Returns all the ids of the member sequences of the cluster corresponding to the id of the specified representative (as an array refrence).

    # $report is a Bio::FastParsers::CdHit
    for my $repr ( $report->all_representatives ) {
        my $members = $report->members_for($repr);
        # process $members ArrayRef
        # ...
    }

This method requires one argument: the id of the representative.

clust_mapper

Returns a Bio::MUST::Core::IdMapper object associating representative sequence ids to stringified full lists of their member sequence ids (including the representatives themselves).
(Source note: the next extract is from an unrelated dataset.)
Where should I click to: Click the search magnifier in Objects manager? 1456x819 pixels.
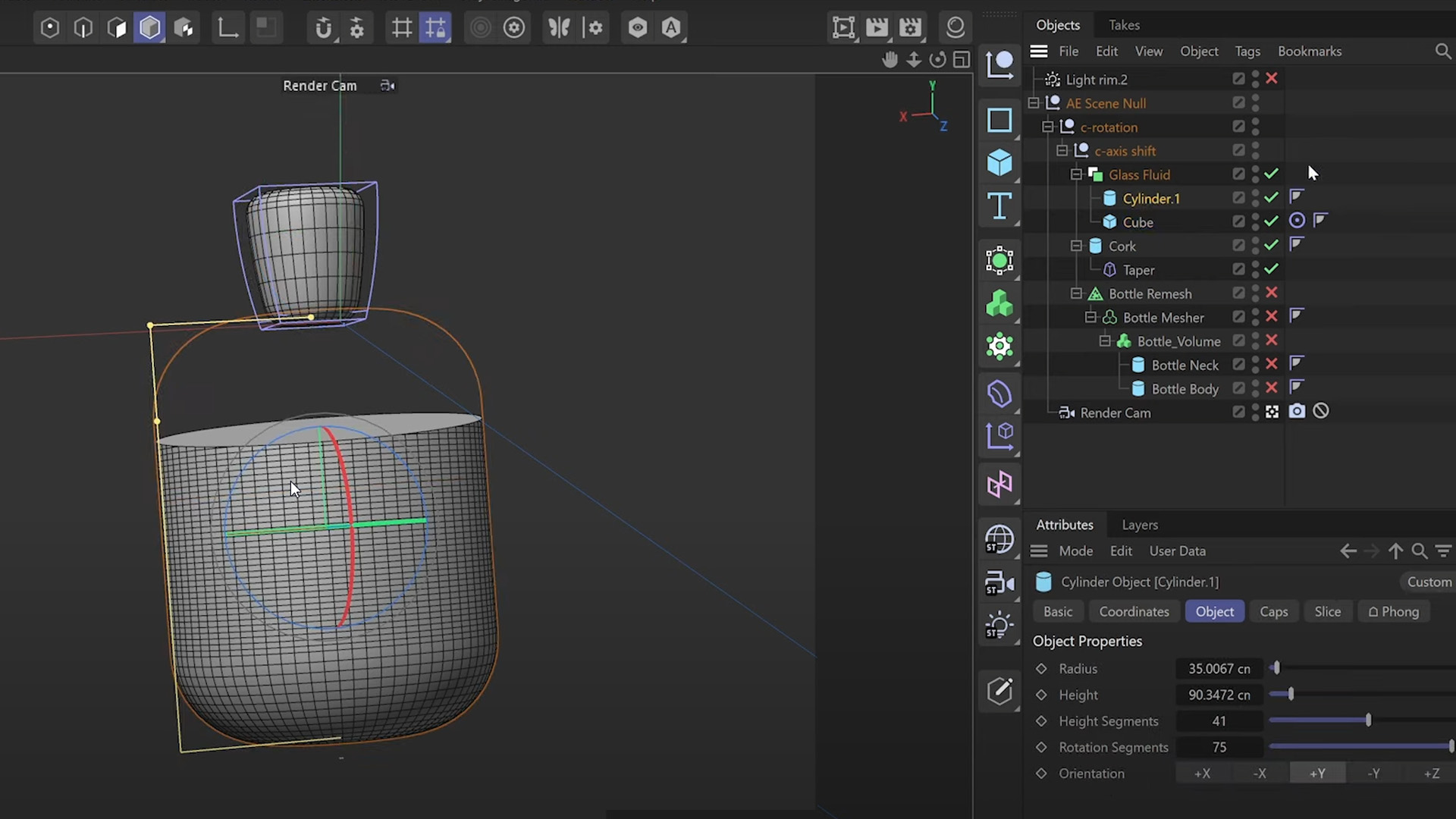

This method needs Bio::MUST::Core to be installed on the computer.

    # $report is a Bio::FastParsers::CdHit
    my $mapper = $report->clust_mapper(':');

The native methods from Bio::MUST::Core::IdMapper can be applied on $mapper, e.g., all_long_ids or long_id_for.

This method accepts an optional argument: the id separator (default: /).

AUTHOR

Denis BAURAIN <denis.baurain@uliege.be>

CONTRIBUTOR

Amandine BERTRAND <amandine.bertrand@doct.uliege.be>

COPYRIGHT AND LICENSE

This software is copyright (c) 2013 by University of Liege / Unit of Eukaryotic Phylogenomics / Denis BAURAIN.

This is free software; you can redistribute it and/or modify it under the same terms as the Perl 5 programming language system itself.